Recommended course of action:
Write a simple version of MAIN that simply opens the file of the
given name, and reads the contents of the file, one symbol at a time, printing
those symbols. For example, say I created a file "D:/Matt/test.txt"
containing:
new bob 100
deposit bob 150
then called (main "D:/Matt/test.txt"), this should generate the output:
NEW
BOB
100
DEPOSIT
BOB
150
Next, try implementing the system using an association list. There
is info
on association lists on CMU's on-line
version of ClTl2. The key operators with association lists (or
"a-lists") are ACONS and ASSOC. Here is a simple explanation of their
workings:
acons key datum a-list
acons constructs a new association list by adding the pair (key . datum)
to the old a-list.
assoc item a-list &key :test :test-not :key
assoc-if predicate a-list
assoc-if-not predicate a-list
Each of these searches the association list a-list.

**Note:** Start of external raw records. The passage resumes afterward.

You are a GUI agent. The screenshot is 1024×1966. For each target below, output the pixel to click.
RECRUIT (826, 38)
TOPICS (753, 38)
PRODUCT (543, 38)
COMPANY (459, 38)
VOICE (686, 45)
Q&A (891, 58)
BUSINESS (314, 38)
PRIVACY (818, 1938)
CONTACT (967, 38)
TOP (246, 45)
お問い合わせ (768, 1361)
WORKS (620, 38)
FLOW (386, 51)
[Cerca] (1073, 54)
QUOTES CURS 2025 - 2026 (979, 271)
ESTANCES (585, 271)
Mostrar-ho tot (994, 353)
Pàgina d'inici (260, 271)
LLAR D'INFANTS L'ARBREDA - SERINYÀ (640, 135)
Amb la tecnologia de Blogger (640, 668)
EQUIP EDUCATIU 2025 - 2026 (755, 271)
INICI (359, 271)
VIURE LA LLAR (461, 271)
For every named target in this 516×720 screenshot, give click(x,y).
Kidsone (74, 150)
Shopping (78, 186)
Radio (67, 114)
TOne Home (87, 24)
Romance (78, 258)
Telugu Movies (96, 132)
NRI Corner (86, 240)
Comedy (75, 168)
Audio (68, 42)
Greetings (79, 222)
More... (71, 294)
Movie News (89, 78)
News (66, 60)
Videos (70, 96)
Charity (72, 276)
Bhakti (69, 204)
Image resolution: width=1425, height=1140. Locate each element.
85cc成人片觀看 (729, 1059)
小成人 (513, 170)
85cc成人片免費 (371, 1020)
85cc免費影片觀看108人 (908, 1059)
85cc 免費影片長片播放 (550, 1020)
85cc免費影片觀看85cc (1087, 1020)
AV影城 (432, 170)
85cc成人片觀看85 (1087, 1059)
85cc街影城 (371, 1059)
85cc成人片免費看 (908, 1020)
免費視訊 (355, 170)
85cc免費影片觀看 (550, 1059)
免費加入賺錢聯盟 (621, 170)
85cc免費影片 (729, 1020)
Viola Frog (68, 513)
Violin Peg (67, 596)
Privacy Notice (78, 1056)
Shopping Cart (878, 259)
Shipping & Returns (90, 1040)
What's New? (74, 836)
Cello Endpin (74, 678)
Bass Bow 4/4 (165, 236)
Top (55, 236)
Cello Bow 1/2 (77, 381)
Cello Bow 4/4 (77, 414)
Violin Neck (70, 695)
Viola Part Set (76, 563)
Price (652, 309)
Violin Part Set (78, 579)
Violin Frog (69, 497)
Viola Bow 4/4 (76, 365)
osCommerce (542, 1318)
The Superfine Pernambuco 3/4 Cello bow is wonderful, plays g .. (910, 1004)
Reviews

The value is the
first pair in the a-list such that the car of
the pair satisfies the test, or nil if there is no such pair in the
a-list.
You'll want to keep the transactions for each account in a list, probably,
to facilitate the PRINT operator.
Sample Input
new bob 100
deposit bob 150
new sue 300
draw sue 50
draw bob 70
new tom 500
print bob
new emma 400
printall (> balance 199)
deposit bob 100
printall (and (> balance 199) (string< name "PPP"))
Sample Output
Account opened for BOB in the amount of $100.
Account for BOB is creditted $150, leaving a balance of $250.
Account opened for SUE in the amount of $300.
Account for SUE is debitted $50, leaving a balance of $250.
Account for BOB is debitted $70, leaving a balance of $180.
Account opened for TOM in the amount of $500.
The account belonging to BOB currently has a balance of $180.
The transactions on this account are:
Trans Amt Bal
DEPOSIT 100 100
DEPOSIT 150 250
DEBIT 70 180
Account opened for EMMA in the amount of $400.
The following accounts satisfy the given s-expression, (> BALANCE
199):
EMMA, SUE, TOM
Account for BOB is creditted $100, leaving a balance of $280.